◆ What you need to do: Reproduce every line of the listing below exactly.
___ Entries supplied ___
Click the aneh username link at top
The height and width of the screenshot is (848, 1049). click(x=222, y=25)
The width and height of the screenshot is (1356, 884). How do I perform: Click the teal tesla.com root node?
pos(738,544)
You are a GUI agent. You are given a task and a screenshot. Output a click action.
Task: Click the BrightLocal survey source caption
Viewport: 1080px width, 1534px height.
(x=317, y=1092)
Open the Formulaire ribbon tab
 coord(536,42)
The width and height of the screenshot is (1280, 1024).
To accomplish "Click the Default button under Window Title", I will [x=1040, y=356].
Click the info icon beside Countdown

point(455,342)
___
◆ Solved problem:
Click the aneh username link at top
The height and width of the screenshot is (848, 1049). click(x=222, y=25)
The width and height of the screenshot is (1356, 884). How do I perform: Click the teal tesla.com root node?
pos(738,544)
You are a GUI agent. You are given a task and a screenshot. Output a click action.
Task: Click the BrightLocal survey source caption
Viewport: 1080px width, 1534px height.
(x=317, y=1092)
Open the Formulaire ribbon tab
 coord(536,42)
The width and height of the screenshot is (1280, 1024).
To accomplish "Click the Default button under Window Title", I will [x=1040, y=356].
Click the info icon beside Countdown

point(455,342)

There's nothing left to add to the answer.